Work to complete:
Reproduce each line below with no alterations.

(Data entries)
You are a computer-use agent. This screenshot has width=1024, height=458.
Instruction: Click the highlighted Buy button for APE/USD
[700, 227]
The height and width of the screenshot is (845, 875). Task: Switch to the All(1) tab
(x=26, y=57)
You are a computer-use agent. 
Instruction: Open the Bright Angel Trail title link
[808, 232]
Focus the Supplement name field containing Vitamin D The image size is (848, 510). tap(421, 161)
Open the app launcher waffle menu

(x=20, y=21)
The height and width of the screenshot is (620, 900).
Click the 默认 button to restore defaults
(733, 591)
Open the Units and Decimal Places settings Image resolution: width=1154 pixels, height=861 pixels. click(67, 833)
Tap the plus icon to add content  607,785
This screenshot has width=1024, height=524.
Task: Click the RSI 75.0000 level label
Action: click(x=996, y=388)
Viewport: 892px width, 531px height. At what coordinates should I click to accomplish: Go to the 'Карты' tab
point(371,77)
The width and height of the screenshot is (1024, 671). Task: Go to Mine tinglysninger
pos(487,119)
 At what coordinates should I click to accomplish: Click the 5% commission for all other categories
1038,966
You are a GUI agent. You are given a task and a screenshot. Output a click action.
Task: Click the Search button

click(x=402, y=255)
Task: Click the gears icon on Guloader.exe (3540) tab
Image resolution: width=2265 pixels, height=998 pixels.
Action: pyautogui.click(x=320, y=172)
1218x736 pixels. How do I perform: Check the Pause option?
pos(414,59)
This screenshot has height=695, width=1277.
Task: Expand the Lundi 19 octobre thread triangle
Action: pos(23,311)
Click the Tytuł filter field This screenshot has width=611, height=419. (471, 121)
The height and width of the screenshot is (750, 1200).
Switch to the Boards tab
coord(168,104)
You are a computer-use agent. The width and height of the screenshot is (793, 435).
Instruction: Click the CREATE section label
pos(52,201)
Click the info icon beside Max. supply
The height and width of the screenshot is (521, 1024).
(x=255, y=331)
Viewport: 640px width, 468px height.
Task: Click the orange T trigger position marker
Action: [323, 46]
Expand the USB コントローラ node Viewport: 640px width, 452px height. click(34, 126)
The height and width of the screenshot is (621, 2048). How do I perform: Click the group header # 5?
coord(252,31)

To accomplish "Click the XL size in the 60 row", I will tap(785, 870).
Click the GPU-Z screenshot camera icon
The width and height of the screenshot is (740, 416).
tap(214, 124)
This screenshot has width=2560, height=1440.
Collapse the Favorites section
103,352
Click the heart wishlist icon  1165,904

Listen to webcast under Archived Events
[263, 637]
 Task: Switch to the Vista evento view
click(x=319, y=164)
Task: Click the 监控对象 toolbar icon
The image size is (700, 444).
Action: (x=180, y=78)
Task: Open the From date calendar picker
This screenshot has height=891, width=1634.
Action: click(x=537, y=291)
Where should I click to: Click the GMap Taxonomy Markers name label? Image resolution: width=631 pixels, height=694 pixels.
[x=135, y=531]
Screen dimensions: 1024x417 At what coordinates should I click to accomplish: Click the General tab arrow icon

Task response:
You are a computer-use agent. This screenshot has width=1024, height=458.
Instruction: Click the highlighted Buy button for APE/USD
[700, 227]
The height and width of the screenshot is (845, 875). Task: Switch to the All(1) tab
(x=26, y=57)
You are a computer-use agent. 
Instruction: Open the Bright Angel Trail title link
[808, 232]
Focus the Supplement name field containing Vitamin D The image size is (848, 510). tap(421, 161)
Open the app launcher waffle menu

(x=20, y=21)
The height and width of the screenshot is (620, 900).
Click the 默认 button to restore defaults
(733, 591)
Open the Units and Decimal Places settings Image resolution: width=1154 pixels, height=861 pixels. click(67, 833)
Tap the plus icon to add content  607,785
This screenshot has width=1024, height=524.
Task: Click the RSI 75.0000 level label
Action: click(x=996, y=388)
Viewport: 892px width, 531px height. At what coordinates should I click to accomplish: Go to the 'Карты' tab
point(371,77)
The width and height of the screenshot is (1024, 671). Task: Go to Mine tinglysninger
pos(487,119)
 At what coordinates should I click to accomplish: Click the 5% commission for all other categories
1038,966
You are a GUI agent. You are given a task and a screenshot. Output a click action.
Task: Click the Search button

click(x=402, y=255)
Task: Click the gears icon on Guloader.exe (3540) tab
Image resolution: width=2265 pixels, height=998 pixels.
Action: pyautogui.click(x=320, y=172)
1218x736 pixels. How do I perform: Check the Pause option?
pos(414,59)
This screenshot has height=695, width=1277.
Task: Expand the Lundi 19 octobre thread triangle
Action: pos(23,311)
Click the Tytuł filter field This screenshot has width=611, height=419. (471, 121)
The height and width of the screenshot is (750, 1200).
Switch to the Boards tab
coord(168,104)
You are a computer-use agent. The width and height of the screenshot is (793, 435).
Instruction: Click the CREATE section label
pos(52,201)
Click the info icon beside Max. supply
The height and width of the screenshot is (521, 1024).
(x=255, y=331)
Viewport: 640px width, 468px height.
Task: Click the orange T trigger position marker
Action: [323, 46]
Expand the USB コントローラ node Viewport: 640px width, 452px height. click(34, 126)
The height and width of the screenshot is (621, 2048). How do I perform: Click the group header # 5?
coord(252,31)

To accomplish "Click the XL size in the 60 row", I will tap(785, 870).
Click the GPU-Z screenshot camera icon
The width and height of the screenshot is (740, 416).
tap(214, 124)
This screenshot has width=2560, height=1440.
Collapse the Favorites section
103,352
Click the heart wishlist icon  1165,904

Listen to webcast under Archived Events
[263, 637]
 Task: Switch to the Vista evento view
click(x=319, y=164)
Task: Click the 监控对象 toolbar icon
The image size is (700, 444).
Action: (x=180, y=78)
Task: Open the From date calendar picker
This screenshot has height=891, width=1634.
Action: click(x=537, y=291)
Where should I click to: Click the GMap Taxonomy Markers name label? Image resolution: width=631 pixels, height=694 pixels.
[x=135, y=531]
Screen dimensions: 1024x417 At what coordinates should I click to accomplish: Click the General tab arrow icon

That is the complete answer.